I want to understand how does one find all (scalar) invariants of tensors under isometries. Wikipedia has a relevant article, but it confines itself only with tensors of type $V^* \otimes V$ or equivalent.
What I mean by an invariant of a tensor under the isometry. Invariant of a $V \otimes V^*$ tensor is a function $I : V \otimes V^* \to \mathbb R$ if
$$I\left( Q(A) \right) = I(A)$$
for any isometry $Q$ (transformation) properly lifted to act on tensors.
I've asked a question about the invariants of tensor of type $V$, but couldn't get the intuition to extend the reasoning to higher rank tensors
So far as I understand vectors have invariants of the form
$$f(\langle v, v \rangle)$$
whereas tensors in $V^* \otimes V$ have
$$f(\operatorname{Tr} A, \operatorname{Tr} A^2, \operatorname{Tr} A^3)$$
$f$ is meant to be an arbitrary function to $\mathbb R$ of appropriate type.
I don't even see why there are three independent invariants for rank two tensors.
One might be be puzzled of the importance of the question and why I'm asking it.

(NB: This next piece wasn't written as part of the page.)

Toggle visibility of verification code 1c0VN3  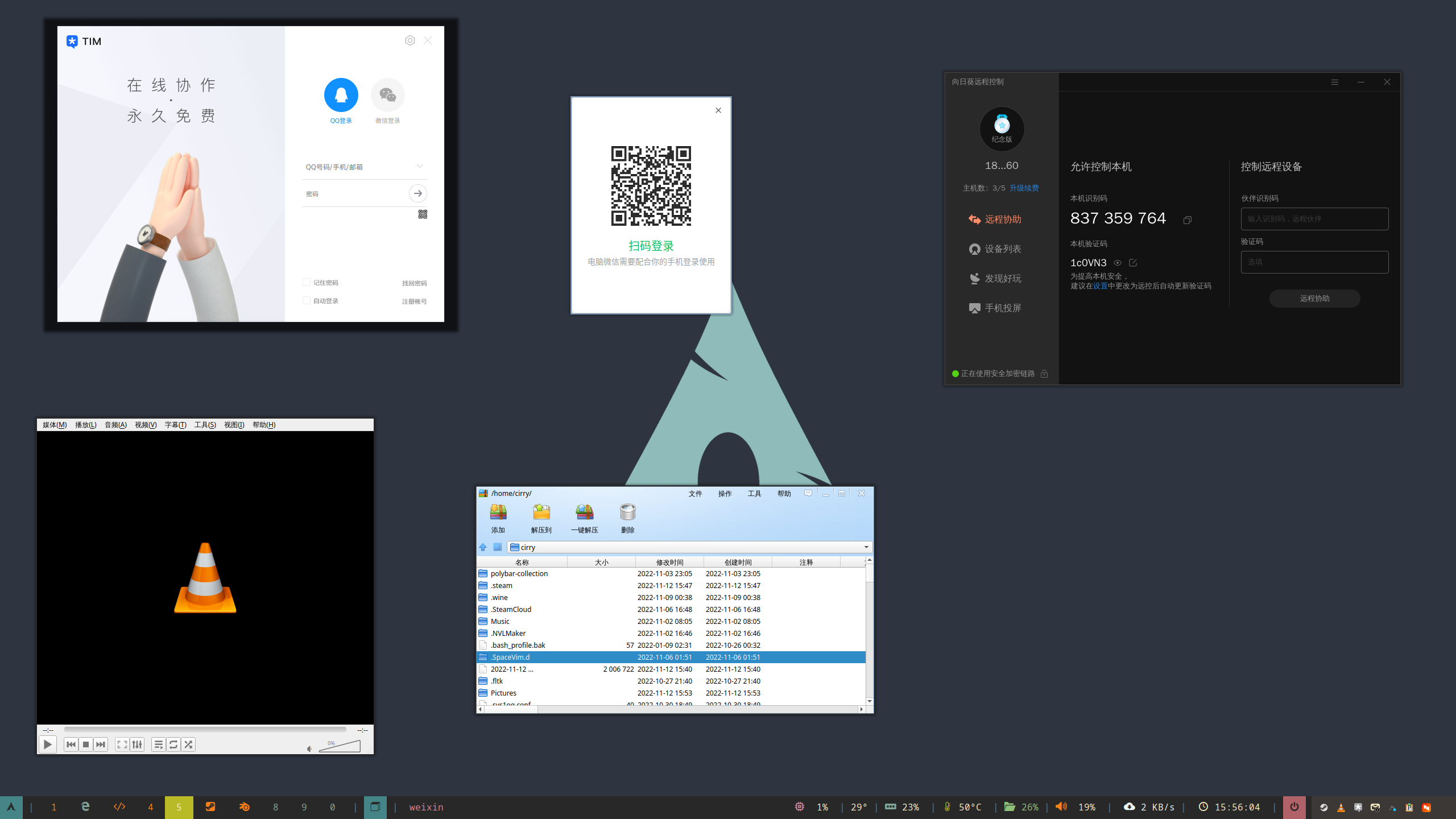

The above mentioned wikipedia article provides a good example. Potential energy (scalar) in an elastic material is a function of the strain tensor. The coupling between them should be natural in the sense that it should not involve arbitrary tensors or vectors (because there are simply none), one have to construct a scalar just from the strain tensor. Theories in continuum mechanics abounds in dozens of various tensor fields of different ranks and one need to seek the forms of natural couplings between them.
Best Answer
This seems too large for a comment, so I'll post it as an answer.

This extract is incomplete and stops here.